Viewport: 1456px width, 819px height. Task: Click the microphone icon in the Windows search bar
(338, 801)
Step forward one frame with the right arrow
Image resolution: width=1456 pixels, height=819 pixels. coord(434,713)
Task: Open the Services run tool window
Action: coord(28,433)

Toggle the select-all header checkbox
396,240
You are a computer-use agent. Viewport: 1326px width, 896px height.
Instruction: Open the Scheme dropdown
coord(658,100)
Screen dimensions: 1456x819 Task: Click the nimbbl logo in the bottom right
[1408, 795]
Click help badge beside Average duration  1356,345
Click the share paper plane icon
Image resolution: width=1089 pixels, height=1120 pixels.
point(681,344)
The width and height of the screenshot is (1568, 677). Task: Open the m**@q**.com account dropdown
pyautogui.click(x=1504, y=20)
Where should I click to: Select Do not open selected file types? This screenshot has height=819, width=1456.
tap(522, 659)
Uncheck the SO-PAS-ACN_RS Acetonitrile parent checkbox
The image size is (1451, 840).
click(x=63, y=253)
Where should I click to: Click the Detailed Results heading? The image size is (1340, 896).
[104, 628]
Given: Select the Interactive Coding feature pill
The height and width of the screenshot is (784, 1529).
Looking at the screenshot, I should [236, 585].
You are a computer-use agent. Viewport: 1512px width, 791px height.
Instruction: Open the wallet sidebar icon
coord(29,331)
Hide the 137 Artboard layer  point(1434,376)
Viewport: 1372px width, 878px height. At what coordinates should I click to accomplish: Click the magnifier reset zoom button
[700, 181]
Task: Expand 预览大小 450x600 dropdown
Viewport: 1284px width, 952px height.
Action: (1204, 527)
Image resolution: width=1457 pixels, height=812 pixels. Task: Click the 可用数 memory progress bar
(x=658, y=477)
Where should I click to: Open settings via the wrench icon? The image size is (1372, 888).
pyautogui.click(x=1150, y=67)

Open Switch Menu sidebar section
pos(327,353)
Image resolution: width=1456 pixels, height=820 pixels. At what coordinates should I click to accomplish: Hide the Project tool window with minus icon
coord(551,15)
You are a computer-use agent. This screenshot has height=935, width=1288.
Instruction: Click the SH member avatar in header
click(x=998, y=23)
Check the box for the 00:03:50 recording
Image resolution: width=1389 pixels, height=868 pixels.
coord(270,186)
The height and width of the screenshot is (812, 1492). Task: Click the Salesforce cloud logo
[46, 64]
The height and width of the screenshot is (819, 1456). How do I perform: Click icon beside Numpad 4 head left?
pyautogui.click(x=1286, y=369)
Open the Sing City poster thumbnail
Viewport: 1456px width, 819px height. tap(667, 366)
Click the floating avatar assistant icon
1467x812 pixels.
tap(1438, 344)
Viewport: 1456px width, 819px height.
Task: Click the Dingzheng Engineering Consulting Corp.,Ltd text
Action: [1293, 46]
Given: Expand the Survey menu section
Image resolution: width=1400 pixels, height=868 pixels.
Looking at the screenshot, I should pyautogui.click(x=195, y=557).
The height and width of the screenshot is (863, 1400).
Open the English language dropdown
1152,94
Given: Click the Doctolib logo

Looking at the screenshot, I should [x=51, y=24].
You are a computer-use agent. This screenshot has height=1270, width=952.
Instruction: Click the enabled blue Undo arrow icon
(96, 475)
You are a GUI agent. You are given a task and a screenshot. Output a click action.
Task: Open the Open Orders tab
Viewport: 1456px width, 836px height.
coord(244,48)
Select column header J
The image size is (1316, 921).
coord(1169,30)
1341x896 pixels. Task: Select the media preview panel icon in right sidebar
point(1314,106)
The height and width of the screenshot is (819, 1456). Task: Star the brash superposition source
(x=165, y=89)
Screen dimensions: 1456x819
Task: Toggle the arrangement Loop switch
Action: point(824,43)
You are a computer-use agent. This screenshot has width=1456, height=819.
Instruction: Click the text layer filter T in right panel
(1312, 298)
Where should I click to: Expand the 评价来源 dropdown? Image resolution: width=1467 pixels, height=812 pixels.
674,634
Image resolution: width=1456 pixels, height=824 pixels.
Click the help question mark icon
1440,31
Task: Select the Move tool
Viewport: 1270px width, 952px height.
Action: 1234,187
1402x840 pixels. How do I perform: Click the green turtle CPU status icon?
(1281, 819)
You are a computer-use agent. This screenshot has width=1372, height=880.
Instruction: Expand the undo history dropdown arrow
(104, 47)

● ● ● ● ●

**BRIEF:** Take the records and restate them word for word.

**RESULT:**
Viewport: 1456px width, 819px height. Task: Click the microphone icon in the Windows search bar
(338, 801)
Step forward one frame with the right arrow
Image resolution: width=1456 pixels, height=819 pixels. coord(434,713)
Task: Open the Services run tool window
Action: coord(28,433)

Toggle the select-all header checkbox
396,240
You are a computer-use agent. Viewport: 1326px width, 896px height.
Instruction: Open the Scheme dropdown
coord(658,100)
Screen dimensions: 1456x819 Task: Click the nimbbl logo in the bottom right
[1408, 795]
Click help badge beside Average duration  1356,345
Click the share paper plane icon
Image resolution: width=1089 pixels, height=1120 pixels.
point(681,344)
The width and height of the screenshot is (1568, 677). Task: Open the m**@q**.com account dropdown
pyautogui.click(x=1504, y=20)
Where should I click to: Select Do not open selected file types? This screenshot has height=819, width=1456.
tap(522, 659)
Uncheck the SO-PAS-ACN_RS Acetonitrile parent checkbox
The image size is (1451, 840).
click(x=63, y=253)
Where should I click to: Click the Detailed Results heading? The image size is (1340, 896).
[104, 628]
Given: Select the Interactive Coding feature pill
The height and width of the screenshot is (784, 1529).
Looking at the screenshot, I should [236, 585].
You are a computer-use agent. Viewport: 1512px width, 791px height.
Instruction: Open the wallet sidebar icon
coord(29,331)
Hide the 137 Artboard layer  point(1434,376)
Viewport: 1372px width, 878px height. At what coordinates should I click to accomplish: Click the magnifier reset zoom button
[700, 181]
Task: Expand 预览大小 450x600 dropdown
Viewport: 1284px width, 952px height.
Action: (1204, 527)
Image resolution: width=1457 pixels, height=812 pixels. Task: Click the 可用数 memory progress bar
(x=658, y=477)
Where should I click to: Open settings via the wrench icon? The image size is (1372, 888).
pyautogui.click(x=1150, y=67)

Open Switch Menu sidebar section
pos(327,353)
Image resolution: width=1456 pixels, height=820 pixels. At what coordinates should I click to accomplish: Hide the Project tool window with minus icon
coord(551,15)
You are a computer-use agent. This screenshot has height=935, width=1288.
Instruction: Click the SH member avatar in header
click(x=998, y=23)
Check the box for the 00:03:50 recording
Image resolution: width=1389 pixels, height=868 pixels.
coord(270,186)
The height and width of the screenshot is (812, 1492). Task: Click the Salesforce cloud logo
[46, 64]
The height and width of the screenshot is (819, 1456). How do I perform: Click icon beside Numpad 4 head left?
pyautogui.click(x=1286, y=369)
Open the Sing City poster thumbnail
Viewport: 1456px width, 819px height. tap(667, 366)
Click the floating avatar assistant icon
1467x812 pixels.
tap(1438, 344)
Viewport: 1456px width, 819px height.
Task: Click the Dingzheng Engineering Consulting Corp.,Ltd text
Action: [1293, 46]
Given: Expand the Survey menu section
Image resolution: width=1400 pixels, height=868 pixels.
Looking at the screenshot, I should pyautogui.click(x=195, y=557).
The height and width of the screenshot is (863, 1400).
Open the English language dropdown
1152,94
Given: Click the Doctolib logo

Looking at the screenshot, I should [x=51, y=24].
You are a computer-use agent. This screenshot has height=1270, width=952.
Instruction: Click the enabled blue Undo arrow icon
(96, 475)
You are a GUI agent. You are given a task and a screenshot. Output a click action.
Task: Open the Open Orders tab
Viewport: 1456px width, 836px height.
coord(244,48)
Select column header J
The image size is (1316, 921).
coord(1169,30)
1341x896 pixels. Task: Select the media preview panel icon in right sidebar
point(1314,106)
The height and width of the screenshot is (819, 1456). Task: Star the brash superposition source
(x=165, y=89)
Screen dimensions: 1456x819
Task: Toggle the arrangement Loop switch
Action: point(824,43)
You are a computer-use agent. This screenshot has width=1456, height=819.
Instruction: Click the text layer filter T in right panel
(1312, 298)
Where should I click to: Expand the 评价来源 dropdown? Image resolution: width=1467 pixels, height=812 pixels.
674,634
Image resolution: width=1456 pixels, height=824 pixels.
Click the help question mark icon
1440,31
Task: Select the Move tool
Viewport: 1270px width, 952px height.
Action: 1234,187
1402x840 pixels. How do I perform: Click the green turtle CPU status icon?
(1281, 819)
You are a computer-use agent. This screenshot has width=1372, height=880.
Instruction: Expand the undo history dropdown arrow
(104, 47)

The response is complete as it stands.